╭──

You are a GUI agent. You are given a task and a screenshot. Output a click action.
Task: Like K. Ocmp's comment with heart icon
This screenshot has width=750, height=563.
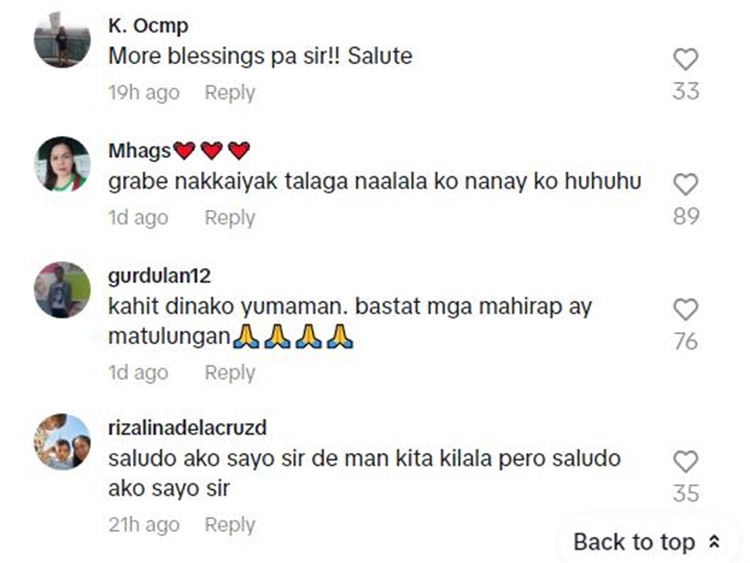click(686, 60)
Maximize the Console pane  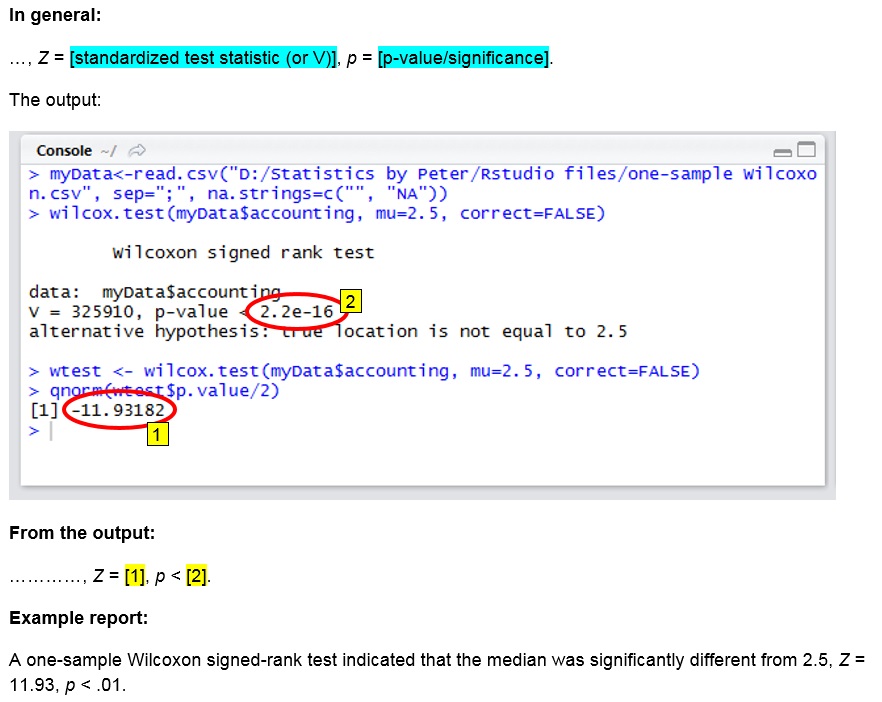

╰──
╭──

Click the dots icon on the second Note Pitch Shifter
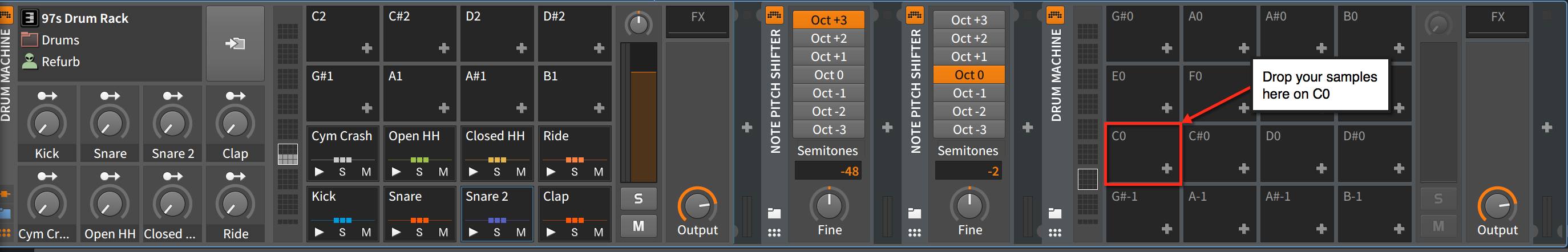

╰──

Update the entries from the line containing "You are a GUI" down through the line containing "Maximize the Console pane" by changing "pane" to "panel" and keeping everything else the same, and leave the pictures out of your answer.

You are a GUI agent. You are given a task and a screenshot. Output a click action.
Task: Like K. Ocmp's comment with heart icon
This screenshot has width=750, height=563.
click(686, 60)
Maximize the Console panel  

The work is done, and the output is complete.